The Delhi High Court intervened, suspending the rogue website for misappropriating trademarks and deceiving the public. The Ayodhya Police subsequently arrested the mastermind, Ashish Singh, and initiated a refund process, returning over ₹2 crore to the defrauded victims.

=== 2026 Donation Embezzlement Probe ===
In June 2026, allegations emerged regarding the massive embezzlement of cash and valuables donated by devotees at the temple. The issue was raised publicly by Samajwadi Party president Akhilesh Yadav, who demanded judicial intervention, claiming that crores of rupees in offerings to the Ram Mandir had gone missing. Former SP MLA Pawan Pandey also alleged that around ₹7 to ₹7.5 crore in donations had been swindled.

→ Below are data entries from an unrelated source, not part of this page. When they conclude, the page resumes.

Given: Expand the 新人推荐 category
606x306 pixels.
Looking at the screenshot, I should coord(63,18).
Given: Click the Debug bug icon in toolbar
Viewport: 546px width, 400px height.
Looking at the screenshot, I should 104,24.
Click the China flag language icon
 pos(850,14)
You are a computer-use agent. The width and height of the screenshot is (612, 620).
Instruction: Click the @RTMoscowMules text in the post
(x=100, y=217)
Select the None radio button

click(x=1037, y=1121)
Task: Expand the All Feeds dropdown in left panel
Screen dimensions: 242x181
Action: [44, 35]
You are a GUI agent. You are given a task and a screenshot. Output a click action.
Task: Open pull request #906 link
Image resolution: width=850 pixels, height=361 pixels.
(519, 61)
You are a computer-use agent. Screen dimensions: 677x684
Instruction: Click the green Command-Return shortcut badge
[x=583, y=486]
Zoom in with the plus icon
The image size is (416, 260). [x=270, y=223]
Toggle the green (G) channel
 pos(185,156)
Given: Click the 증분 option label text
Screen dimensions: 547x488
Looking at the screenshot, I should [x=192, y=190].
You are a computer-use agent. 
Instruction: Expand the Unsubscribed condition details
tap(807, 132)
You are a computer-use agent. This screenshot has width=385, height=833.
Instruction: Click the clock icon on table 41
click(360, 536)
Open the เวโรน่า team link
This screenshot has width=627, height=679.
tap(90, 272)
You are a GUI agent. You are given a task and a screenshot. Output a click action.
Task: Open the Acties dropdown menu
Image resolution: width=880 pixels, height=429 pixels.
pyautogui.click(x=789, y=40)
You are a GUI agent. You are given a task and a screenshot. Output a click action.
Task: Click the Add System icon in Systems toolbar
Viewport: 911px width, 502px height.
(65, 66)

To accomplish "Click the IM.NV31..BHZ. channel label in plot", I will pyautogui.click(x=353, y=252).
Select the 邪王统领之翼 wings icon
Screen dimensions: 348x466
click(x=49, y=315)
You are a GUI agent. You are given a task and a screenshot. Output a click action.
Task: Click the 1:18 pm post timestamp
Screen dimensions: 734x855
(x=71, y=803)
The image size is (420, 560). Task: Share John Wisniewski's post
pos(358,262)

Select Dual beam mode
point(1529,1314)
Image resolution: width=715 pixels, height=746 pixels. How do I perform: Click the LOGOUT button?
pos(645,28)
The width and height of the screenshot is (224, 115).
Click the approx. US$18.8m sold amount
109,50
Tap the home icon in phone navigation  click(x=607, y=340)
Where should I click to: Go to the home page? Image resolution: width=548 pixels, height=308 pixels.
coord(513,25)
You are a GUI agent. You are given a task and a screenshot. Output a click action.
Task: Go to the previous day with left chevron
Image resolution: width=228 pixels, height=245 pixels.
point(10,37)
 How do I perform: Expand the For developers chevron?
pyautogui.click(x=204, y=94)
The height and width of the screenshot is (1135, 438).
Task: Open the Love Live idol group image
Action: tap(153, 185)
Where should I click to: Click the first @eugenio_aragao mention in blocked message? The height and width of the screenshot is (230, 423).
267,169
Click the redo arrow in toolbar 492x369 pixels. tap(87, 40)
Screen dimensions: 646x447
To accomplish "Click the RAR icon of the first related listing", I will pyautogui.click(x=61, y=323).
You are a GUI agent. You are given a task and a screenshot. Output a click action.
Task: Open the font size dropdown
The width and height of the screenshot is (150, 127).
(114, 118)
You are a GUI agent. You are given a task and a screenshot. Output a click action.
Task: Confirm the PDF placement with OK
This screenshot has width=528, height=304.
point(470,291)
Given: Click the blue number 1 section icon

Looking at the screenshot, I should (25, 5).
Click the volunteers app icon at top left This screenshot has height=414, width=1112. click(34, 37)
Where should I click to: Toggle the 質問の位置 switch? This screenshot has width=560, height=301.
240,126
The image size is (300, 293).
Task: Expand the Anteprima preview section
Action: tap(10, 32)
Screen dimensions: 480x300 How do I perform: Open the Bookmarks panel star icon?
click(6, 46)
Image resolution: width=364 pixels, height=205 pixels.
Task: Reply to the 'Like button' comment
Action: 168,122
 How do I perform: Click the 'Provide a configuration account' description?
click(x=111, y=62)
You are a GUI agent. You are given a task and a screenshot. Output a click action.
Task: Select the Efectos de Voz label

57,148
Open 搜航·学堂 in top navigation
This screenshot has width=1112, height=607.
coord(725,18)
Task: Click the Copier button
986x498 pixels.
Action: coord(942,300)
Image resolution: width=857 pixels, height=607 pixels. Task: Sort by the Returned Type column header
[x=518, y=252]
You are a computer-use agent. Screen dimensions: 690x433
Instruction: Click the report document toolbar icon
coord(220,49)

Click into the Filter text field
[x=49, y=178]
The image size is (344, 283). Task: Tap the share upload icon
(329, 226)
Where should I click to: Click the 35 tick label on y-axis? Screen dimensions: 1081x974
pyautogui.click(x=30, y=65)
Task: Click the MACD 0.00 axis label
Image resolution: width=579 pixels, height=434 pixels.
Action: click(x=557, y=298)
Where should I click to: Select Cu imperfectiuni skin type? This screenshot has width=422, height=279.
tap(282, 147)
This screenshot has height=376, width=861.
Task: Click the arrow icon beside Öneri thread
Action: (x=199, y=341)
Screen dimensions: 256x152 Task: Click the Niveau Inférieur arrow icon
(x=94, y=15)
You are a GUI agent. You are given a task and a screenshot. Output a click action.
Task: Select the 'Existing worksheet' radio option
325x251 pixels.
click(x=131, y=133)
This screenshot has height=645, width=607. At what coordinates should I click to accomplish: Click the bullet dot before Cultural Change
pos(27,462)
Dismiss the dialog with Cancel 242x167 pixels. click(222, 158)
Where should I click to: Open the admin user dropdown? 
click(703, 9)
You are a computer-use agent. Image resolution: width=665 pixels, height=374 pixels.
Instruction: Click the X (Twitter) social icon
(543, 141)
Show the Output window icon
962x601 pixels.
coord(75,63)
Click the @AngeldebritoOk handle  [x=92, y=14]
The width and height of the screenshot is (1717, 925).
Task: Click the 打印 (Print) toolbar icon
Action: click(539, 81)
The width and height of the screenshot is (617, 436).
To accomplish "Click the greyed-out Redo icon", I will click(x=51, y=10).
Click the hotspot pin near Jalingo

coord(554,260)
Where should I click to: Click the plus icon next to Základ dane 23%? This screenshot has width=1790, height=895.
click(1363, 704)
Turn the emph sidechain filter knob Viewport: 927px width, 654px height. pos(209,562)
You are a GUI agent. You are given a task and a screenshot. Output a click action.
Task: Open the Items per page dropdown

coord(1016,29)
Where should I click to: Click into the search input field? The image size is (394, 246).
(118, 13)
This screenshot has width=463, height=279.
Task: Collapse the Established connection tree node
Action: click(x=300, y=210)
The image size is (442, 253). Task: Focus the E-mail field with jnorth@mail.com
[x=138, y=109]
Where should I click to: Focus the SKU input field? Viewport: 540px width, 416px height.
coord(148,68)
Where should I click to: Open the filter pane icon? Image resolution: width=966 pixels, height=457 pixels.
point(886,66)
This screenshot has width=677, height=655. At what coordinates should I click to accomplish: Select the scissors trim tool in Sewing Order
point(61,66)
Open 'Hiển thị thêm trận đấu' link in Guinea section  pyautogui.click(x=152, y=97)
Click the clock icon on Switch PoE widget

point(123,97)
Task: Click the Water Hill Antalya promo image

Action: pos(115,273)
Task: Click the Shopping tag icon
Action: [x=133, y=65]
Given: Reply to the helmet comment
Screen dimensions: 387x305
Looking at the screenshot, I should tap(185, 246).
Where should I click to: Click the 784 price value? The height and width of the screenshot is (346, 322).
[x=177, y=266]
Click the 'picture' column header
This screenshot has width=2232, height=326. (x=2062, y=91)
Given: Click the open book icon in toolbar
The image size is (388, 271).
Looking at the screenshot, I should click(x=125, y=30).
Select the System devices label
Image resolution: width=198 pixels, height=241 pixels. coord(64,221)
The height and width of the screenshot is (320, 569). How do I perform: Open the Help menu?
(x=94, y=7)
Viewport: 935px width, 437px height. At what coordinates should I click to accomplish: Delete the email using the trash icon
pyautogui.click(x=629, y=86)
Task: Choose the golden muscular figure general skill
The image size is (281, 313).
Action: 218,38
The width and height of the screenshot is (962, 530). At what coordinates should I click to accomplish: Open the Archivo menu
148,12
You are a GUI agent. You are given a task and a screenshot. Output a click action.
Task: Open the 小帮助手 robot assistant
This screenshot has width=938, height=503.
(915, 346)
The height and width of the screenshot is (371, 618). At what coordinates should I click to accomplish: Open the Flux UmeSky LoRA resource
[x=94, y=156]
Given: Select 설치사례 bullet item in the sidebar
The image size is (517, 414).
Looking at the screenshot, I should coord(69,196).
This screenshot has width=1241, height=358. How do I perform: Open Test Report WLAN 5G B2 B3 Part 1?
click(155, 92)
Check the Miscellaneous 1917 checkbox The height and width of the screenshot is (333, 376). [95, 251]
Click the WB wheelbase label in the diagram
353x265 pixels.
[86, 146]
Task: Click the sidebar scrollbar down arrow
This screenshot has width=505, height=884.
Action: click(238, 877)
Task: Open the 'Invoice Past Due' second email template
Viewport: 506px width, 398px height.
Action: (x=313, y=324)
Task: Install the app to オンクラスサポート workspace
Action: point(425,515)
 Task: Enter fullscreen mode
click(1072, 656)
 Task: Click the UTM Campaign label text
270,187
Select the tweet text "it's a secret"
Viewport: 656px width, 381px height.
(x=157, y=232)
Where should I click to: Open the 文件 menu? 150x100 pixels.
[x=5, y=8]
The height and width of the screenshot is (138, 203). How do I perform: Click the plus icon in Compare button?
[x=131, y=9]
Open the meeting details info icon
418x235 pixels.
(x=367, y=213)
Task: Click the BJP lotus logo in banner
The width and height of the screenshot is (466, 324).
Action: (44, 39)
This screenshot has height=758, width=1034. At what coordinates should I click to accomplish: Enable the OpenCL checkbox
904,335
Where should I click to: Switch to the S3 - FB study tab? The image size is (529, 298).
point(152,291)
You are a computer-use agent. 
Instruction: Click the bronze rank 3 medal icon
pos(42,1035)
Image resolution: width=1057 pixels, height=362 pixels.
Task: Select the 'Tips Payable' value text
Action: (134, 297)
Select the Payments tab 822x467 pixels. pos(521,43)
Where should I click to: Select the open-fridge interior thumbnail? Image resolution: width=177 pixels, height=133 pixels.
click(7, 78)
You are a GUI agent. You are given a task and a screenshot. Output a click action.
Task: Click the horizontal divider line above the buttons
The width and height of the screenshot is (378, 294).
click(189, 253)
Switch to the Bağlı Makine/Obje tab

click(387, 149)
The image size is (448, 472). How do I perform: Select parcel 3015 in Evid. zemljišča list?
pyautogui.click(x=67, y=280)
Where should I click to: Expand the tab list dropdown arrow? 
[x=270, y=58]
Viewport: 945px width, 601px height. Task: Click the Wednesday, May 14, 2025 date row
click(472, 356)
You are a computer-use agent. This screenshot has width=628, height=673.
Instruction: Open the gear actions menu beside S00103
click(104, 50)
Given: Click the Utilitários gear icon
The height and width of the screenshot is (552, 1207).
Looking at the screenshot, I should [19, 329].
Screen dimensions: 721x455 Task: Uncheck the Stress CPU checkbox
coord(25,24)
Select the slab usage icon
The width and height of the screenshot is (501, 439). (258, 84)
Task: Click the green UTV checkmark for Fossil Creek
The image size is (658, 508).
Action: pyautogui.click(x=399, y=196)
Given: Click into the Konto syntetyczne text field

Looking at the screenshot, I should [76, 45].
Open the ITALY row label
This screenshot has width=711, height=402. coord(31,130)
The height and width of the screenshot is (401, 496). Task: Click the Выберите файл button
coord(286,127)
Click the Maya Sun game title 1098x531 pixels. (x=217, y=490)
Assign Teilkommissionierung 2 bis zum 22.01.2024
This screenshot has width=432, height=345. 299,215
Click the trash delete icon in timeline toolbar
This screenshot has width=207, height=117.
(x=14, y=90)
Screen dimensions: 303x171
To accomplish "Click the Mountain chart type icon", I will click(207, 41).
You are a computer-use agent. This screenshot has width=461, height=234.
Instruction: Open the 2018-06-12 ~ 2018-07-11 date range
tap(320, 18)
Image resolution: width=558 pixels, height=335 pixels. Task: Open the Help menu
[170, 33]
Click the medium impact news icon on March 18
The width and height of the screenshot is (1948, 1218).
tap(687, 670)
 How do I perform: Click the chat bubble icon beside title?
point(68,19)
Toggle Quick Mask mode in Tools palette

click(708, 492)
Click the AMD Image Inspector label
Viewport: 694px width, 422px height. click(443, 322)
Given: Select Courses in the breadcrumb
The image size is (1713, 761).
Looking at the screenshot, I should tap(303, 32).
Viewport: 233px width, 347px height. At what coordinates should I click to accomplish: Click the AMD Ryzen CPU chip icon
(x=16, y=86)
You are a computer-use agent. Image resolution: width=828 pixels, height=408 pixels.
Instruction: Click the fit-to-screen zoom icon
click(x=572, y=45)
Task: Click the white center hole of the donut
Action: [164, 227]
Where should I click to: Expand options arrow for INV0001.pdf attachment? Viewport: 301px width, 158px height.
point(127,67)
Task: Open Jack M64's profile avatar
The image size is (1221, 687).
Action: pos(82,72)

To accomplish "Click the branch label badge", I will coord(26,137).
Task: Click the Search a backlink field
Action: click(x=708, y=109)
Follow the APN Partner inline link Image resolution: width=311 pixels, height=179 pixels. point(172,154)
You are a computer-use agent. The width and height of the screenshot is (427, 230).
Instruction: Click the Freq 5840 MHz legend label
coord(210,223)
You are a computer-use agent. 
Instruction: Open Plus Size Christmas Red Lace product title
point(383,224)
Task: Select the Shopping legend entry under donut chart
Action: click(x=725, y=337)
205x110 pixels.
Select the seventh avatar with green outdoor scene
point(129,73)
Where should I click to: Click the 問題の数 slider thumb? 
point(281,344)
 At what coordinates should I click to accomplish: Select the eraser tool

Initially, Trust general secretary Champat Rai rejected the claims, maintaining that internal audits were underway and that no evidence supporting the claims had emerged. However, following a request for a formal investigation from the Shri Ram Janmabhoomi Teerth Kshetra Trust itself, the Uttar Pradesh government announced the formation of a three-member Special Investigation Team (SIT) on 13 June 2026 to investigate the financial records and donation management.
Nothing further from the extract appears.